手性對映體廣泛存在于自然界中，據(jù)統(tǒng)計(jì)，現(xiàn)有上市藥物中，50%都存在手性對映體[8]。同一對手性藥物，二者呈現(xiàn)出的藥理作用、毒副作用、藥動學(xué)特征是可能完全不同的。因此進(jìn)行手性藥物的拆分，對藥物的質(zhì)量控制及藥效評價(jià)具有重要的意義[9]。SFC在分離手性藥物方面做出了突出貢獻(xiàn)。SFC常用的分離方法有直接分離法和間接分離法。直接分離法又分為手性固定相法和手性流動相添加劑法，前者通過手性固定相營造光學(xué)環(huán)境、提供手性中心來分離對映體，后者通過固定相吸附手性添加劑從而形成非對映異構(gòu)體復(fù)合物；間接分離法是通過藥物外消旋體與手性衍生化試劑反應(yīng)來引入另一個(gè)手性中心，形成非對映異構(gòu)體復(fù)合物。手性固定相分為正相、反相和多模式固定相，常用正相固定相有Pirkle固定相、氨基酸及π-酸、π-堿類，反相固定相有環(huán)糊精類、大環(huán)抗生素類，多模式固定相有多糖類、螺旋型手性聚合物類[10]。

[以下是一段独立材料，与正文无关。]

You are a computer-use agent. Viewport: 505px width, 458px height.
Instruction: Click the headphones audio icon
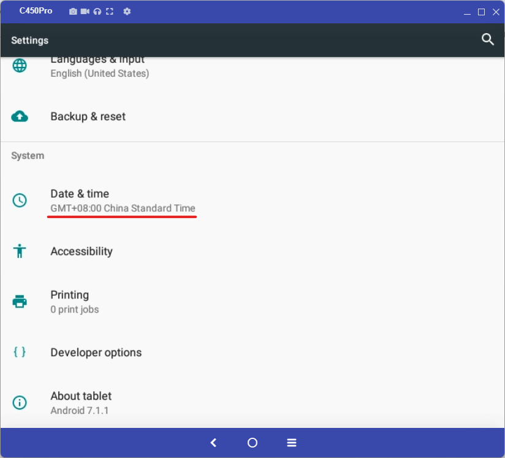(x=97, y=12)
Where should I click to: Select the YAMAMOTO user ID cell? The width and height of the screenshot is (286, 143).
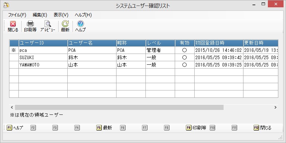tap(43, 65)
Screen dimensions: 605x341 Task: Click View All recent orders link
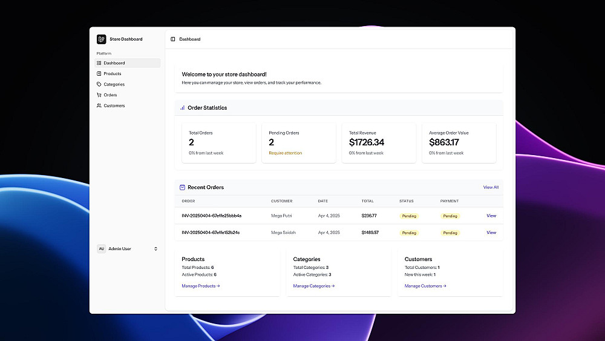(491, 187)
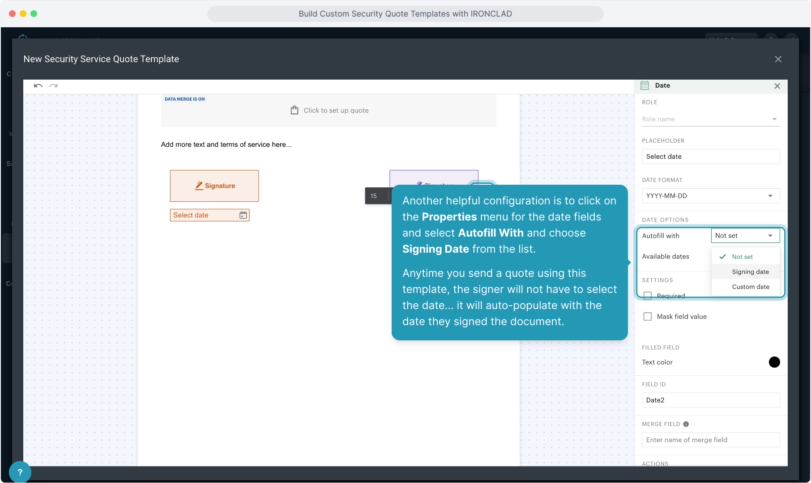Viewport: 811px width, 483px height.
Task: Close the New Security Service Quote Template dialog
Action: click(778, 59)
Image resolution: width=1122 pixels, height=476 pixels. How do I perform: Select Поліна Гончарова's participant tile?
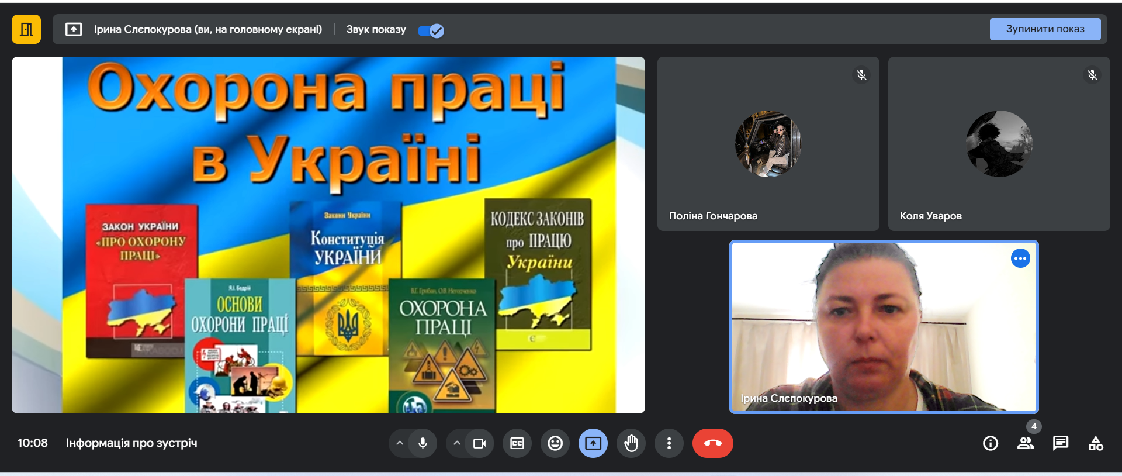tap(768, 144)
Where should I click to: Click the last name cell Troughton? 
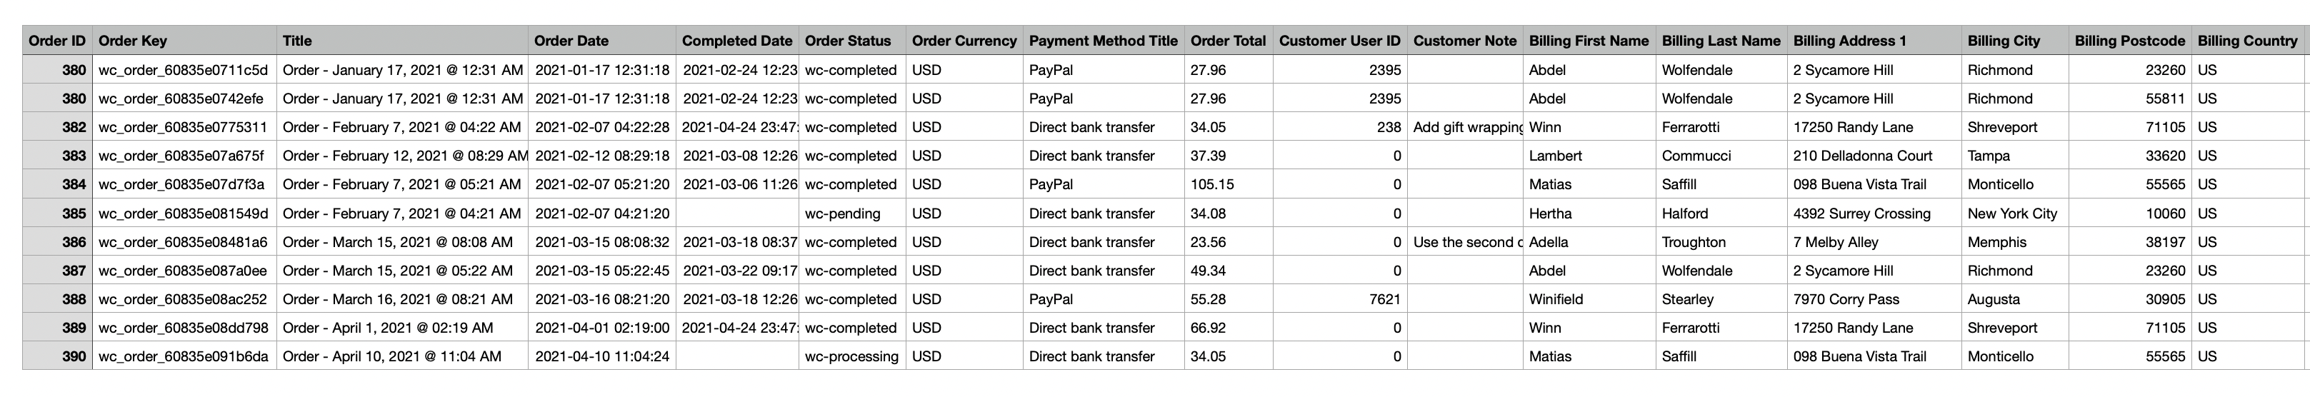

謝依棋等[11]分別采用超臨界流體色譜法和高效液相色譜法分離腎上腺素對映異構(gòu)體，建立并比較了兩種腎上腺素異構(gòu)體的分離方法，結(jié)果顯示：兩種方法均可應(yīng)用于腎上腺素對映異構(gòu)體的拆分及定量，但是在保證最佳分離效果的前提下，兩種對映體在SFC法中保留時(shí)間明顯比HPLC法短，表明SFC法分析效率更高；從定量結(jié)果來看，SFC法峰形更好，定量更準(zhǔn)確。同時(shí)，SFC系統(tǒng)分析方法高效節(jié)能，綠色環(huán)保。賀建峰等[12]以Enantio Pak AD和Enantio Pak IC多糖手性固定柱為載體，采用超臨界流體色譜技術(shù)對尼莫地平、氨氯地平、非洛地平和阿折地平等手性藥物進(jìn)行了手性分離。探究了不同的溫度和堿性添加劑對手性分離的影響。Miao等[13]考察了6種手性三唑類殺菌藥的實(shí)現(xiàn)分離分析的色譜條件，利用Thar SD-ASFC-2 色譜系統(tǒng)，探討不同手性色譜柱、改性劑種類及比例和背壓對試驗(yàn)的影響。作者對比了Chiralcel OD-H柱、Sino-Chiral OJ柱和Chiralpak IB柱3種色譜柱，結(jié)果表明Chiralcel OD-H柱相比于另外兩個(gè)柱子有更好的分離效果，主要原因可能是Chiralcel OD-H柱能與殺菌藥形成氫鍵作用力；作者也對比了甲醇、乙醇、異丙醇3種改性劑的優(yōu)劣，不同藥物加入的最佳改性劑以及比例都不同，但相同的是如果不加任何改性劑，3種柱對于所有的殺菌藥分離時(shí)間都超過了60 min，而加入改性劑可將時(shí)間縮短20 min以上，這可能與待測物的極性較大有關(guān)。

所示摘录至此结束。